Martin Shkreli came under fire after it was learned his company raised the prices of a drug used to fight AIDS by over 4,000 percent.

Martin Shkreli came under fire after it was learned his company raised the prices of a drug used to fight AIDS by over 4,000 percent.

The CEO of a pharmaceutical company that raised the price of a drug used by AIDS patients by over 4,000 percent is now saying his company will lower the price.

Martin Shkreli, the CEO of Turing pharmaceutical company, has been called the most hated man in America after it was learned his company had hiked the price of Daraprim, a drug used by patients with AIDS and certain types of cancer, from $13.50 to $700 a pill.

Daraprim, which fights parasitic infections among those with compromised immune systems, has been around for decades, but Turing procured the rights to it in August.

The scandal went viral, even provoking presidential candidate Hillary Clinton to tweet that as president, she would end “price gouging” by drug companies.
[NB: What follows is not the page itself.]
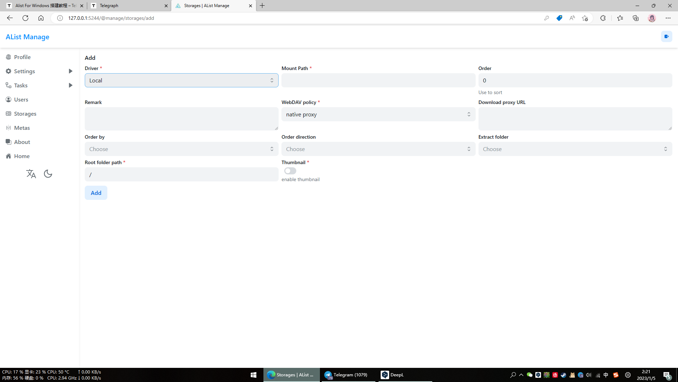The width and height of the screenshot is (678, 382).
Task: Click the logout icon at top right
Action: (666, 36)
Republican candidate Donald Trump weighed in Wednesday, saying Shkreli “looks like a spoiled brat” to reporters at a press conference in South Carolina

Shkreli, 32, told ABC news that he would lower the price of the medicine to make it “more affordable,” but did not give details. He said Turing gave the drug away for free to about half of those who use it.

Before saying Turing would lower the price, Shkreli had defended the company’s pricing, saying it was needed to turn a profit and to finance more research and development.

Not all were convinced that the announcement was a win for those needing the drug.

“Shkreli won. He made a huge price increase, rode through the resulting controversy, and now has settled into taking a less huge price increase, but probably still very big price increase,” wrote Forbes magazine.

Shkreli had been outspoken in defending himself on Twitter, accusing the media of vilifying him. Earlier in the week, he made his Twitter feed private.

Not so private, however, is Shkreli's contact information, which was posted online yesterday, according to reports.